• WORK INSTRUCTION: Using the entries below, write out the line with "Залізо (52, 529)", the line with "Identify the click", and every line in between, exactly as each is written.

• THE DATA:
....

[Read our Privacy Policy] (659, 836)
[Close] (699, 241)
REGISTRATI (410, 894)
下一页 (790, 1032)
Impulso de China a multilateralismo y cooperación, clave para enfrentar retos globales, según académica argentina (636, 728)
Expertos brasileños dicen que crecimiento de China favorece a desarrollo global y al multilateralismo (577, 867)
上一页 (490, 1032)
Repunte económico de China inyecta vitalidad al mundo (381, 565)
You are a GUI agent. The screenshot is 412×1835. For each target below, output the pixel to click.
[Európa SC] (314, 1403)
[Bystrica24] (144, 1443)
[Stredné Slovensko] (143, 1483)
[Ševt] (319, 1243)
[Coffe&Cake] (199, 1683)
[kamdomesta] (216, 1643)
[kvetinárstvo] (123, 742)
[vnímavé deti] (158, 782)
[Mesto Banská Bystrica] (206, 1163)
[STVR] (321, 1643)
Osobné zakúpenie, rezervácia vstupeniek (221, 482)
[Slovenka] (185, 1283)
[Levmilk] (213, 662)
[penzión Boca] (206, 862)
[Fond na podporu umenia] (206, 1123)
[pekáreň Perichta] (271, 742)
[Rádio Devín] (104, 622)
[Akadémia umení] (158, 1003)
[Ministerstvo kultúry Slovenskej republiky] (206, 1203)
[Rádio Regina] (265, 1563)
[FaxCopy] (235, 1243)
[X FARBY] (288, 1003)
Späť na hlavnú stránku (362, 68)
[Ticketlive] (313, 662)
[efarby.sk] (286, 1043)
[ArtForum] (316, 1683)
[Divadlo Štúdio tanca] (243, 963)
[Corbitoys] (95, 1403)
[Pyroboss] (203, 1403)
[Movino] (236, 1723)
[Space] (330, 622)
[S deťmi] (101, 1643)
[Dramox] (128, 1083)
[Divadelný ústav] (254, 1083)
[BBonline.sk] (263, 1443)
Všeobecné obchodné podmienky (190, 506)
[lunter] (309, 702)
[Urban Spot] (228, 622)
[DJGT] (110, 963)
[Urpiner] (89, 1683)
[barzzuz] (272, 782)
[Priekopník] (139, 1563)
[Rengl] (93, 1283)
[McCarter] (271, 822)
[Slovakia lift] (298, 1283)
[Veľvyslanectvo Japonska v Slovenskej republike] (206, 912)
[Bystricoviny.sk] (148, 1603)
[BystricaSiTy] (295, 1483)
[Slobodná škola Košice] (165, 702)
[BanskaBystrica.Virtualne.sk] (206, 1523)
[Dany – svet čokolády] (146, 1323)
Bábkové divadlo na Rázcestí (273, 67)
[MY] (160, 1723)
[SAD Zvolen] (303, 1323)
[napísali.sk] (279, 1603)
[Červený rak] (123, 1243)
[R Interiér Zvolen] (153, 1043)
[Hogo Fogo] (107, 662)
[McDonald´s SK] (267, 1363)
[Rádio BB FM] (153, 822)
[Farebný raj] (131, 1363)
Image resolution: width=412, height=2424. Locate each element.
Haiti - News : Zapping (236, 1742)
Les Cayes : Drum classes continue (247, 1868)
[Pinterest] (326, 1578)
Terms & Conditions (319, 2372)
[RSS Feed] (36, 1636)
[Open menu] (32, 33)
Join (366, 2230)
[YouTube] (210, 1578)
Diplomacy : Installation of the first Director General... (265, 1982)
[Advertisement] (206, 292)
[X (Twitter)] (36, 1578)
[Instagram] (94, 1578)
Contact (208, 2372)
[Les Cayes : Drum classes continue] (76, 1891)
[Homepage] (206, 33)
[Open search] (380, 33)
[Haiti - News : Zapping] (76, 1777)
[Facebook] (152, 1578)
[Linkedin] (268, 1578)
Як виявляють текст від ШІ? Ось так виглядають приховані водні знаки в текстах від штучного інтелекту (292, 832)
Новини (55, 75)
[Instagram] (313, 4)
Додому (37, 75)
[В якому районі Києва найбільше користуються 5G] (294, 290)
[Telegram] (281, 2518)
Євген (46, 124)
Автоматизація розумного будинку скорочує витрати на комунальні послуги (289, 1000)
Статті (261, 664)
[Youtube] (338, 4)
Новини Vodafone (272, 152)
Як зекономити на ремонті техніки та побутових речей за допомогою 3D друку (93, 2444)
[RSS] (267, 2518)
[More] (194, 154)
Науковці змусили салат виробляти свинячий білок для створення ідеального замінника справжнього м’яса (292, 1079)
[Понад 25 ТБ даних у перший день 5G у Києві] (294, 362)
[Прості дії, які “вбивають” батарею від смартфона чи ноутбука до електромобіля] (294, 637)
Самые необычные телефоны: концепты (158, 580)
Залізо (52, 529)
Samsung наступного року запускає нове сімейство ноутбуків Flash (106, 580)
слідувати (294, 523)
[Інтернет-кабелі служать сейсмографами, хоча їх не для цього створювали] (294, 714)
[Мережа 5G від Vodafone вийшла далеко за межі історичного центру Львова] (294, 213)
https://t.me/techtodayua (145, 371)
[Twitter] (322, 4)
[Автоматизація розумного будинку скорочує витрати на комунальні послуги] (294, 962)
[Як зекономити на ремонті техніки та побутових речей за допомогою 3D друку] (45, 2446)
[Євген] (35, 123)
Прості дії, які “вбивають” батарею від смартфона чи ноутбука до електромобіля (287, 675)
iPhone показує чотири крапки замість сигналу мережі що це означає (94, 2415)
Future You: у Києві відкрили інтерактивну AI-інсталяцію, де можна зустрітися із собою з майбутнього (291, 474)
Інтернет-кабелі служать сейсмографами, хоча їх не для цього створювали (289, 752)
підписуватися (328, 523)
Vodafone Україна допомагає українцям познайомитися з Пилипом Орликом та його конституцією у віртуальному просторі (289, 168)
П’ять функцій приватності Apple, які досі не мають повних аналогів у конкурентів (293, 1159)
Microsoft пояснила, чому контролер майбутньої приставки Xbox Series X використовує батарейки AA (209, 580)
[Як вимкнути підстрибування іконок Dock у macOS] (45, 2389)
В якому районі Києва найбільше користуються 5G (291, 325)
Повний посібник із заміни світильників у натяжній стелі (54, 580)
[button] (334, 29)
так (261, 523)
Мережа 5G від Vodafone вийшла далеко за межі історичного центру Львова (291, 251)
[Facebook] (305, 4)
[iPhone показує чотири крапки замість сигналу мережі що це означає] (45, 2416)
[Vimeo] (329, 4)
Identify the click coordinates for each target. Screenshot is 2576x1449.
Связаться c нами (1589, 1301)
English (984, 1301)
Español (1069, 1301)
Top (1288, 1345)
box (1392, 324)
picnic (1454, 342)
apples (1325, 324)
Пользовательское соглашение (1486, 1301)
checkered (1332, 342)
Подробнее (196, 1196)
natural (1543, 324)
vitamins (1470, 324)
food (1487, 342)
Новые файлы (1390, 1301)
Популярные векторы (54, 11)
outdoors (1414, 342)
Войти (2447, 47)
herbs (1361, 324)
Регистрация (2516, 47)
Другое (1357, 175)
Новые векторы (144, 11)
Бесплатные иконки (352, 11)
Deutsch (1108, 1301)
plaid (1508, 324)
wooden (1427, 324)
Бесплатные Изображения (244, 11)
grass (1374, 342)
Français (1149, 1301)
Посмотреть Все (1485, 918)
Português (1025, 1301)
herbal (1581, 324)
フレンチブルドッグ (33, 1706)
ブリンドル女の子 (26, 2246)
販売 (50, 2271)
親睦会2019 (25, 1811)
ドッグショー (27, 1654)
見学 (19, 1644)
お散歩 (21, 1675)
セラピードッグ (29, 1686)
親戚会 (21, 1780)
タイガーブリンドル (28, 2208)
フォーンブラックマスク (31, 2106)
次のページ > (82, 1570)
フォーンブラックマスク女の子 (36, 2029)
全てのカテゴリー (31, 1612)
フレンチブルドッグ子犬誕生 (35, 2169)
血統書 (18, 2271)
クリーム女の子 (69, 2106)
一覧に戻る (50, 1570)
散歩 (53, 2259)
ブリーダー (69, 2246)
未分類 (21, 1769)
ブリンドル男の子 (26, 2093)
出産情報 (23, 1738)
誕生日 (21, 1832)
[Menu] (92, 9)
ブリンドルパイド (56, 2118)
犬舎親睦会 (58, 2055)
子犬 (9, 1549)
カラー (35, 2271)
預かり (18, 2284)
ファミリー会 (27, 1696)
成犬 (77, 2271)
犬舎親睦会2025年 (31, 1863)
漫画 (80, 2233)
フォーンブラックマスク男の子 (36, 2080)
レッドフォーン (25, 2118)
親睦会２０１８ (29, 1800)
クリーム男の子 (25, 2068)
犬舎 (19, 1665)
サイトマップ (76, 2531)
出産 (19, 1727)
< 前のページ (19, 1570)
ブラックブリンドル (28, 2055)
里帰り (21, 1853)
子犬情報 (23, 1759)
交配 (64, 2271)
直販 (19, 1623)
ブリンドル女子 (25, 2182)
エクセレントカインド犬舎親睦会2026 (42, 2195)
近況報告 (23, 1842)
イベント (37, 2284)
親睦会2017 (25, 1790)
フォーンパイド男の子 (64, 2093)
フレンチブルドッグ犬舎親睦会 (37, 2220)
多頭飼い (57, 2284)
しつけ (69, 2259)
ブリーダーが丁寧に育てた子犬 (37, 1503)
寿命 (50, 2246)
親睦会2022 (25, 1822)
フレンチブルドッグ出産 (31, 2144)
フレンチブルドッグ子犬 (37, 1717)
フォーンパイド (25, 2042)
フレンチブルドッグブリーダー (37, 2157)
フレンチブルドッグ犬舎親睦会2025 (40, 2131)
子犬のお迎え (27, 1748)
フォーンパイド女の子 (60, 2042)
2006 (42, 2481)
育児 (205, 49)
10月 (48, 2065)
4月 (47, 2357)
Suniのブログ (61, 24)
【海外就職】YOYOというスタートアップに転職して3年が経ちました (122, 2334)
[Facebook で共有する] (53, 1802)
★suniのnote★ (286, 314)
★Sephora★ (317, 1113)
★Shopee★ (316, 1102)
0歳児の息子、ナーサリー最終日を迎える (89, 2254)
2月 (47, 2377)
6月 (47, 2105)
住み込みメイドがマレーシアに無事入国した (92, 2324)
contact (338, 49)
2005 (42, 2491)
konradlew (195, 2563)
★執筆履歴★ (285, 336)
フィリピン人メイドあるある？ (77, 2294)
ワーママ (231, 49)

....

• YOUR SOLUTION:
Залізо (52, 529)
Samsung наступного року запускає нове сімейство ноутбуків Flash (106, 580)
слідувати (294, 523)
[Інтернет-кабелі служать сейсмографами, хоча їх не для цього створювали] (294, 714)
[Мережа 5G від Vodafone вийшла далеко за межі історичного центру Львова] (294, 213)
https://t.me/techtodayua (145, 371)
[Twitter] (322, 4)
[Автоматизація розумного будинку скорочує витрати на комунальні послуги] (294, 962)
[Як зекономити на ремонті техніки та побутових речей за допомогою 3D друку] (45, 2446)
[Євген] (35, 123)
Прості дії, які “вбивають” батарею від смартфона чи ноутбука до електромобіля (287, 675)
iPhone показує чотири крапки замість сигналу мережі що це означає (94, 2415)
Future You: у Києві відкрили інтерактивну AI-інсталяцію, де можна зустрітися із собою з майбутнього (291, 474)
Інтернет-кабелі служать сейсмографами, хоча їх не для цього створювали (289, 752)
підписуватися (328, 523)
Vodafone Україна допомагає українцям познайомитися з Пилипом Орликом та його конституцією у віртуальному просторі (289, 168)
П’ять функцій приватності Apple, які досі не мають повних аналогів у конкурентів (293, 1159)
Microsoft пояснила, чому контролер майбутньої приставки Xbox Series X використовує батарейки AA (209, 580)
[Як вимкнути підстрибування іконок Dock у macOS] (45, 2389)
В якому районі Києва найбільше користуються 5G (291, 325)
Повний посібник із заміни світильників у натяжній стелі (54, 580)
[button] (334, 29)
так (261, 523)
Мережа 5G від Vodafone вийшла далеко за межі історичного центру Львова (291, 251)
[Facebook] (305, 4)
[iPhone показує чотири крапки замість сигналу мережі що це означає] (45, 2416)
[Vimeo] (329, 4)
Identify the click coordinates for each target. Screenshot is 2576x1449.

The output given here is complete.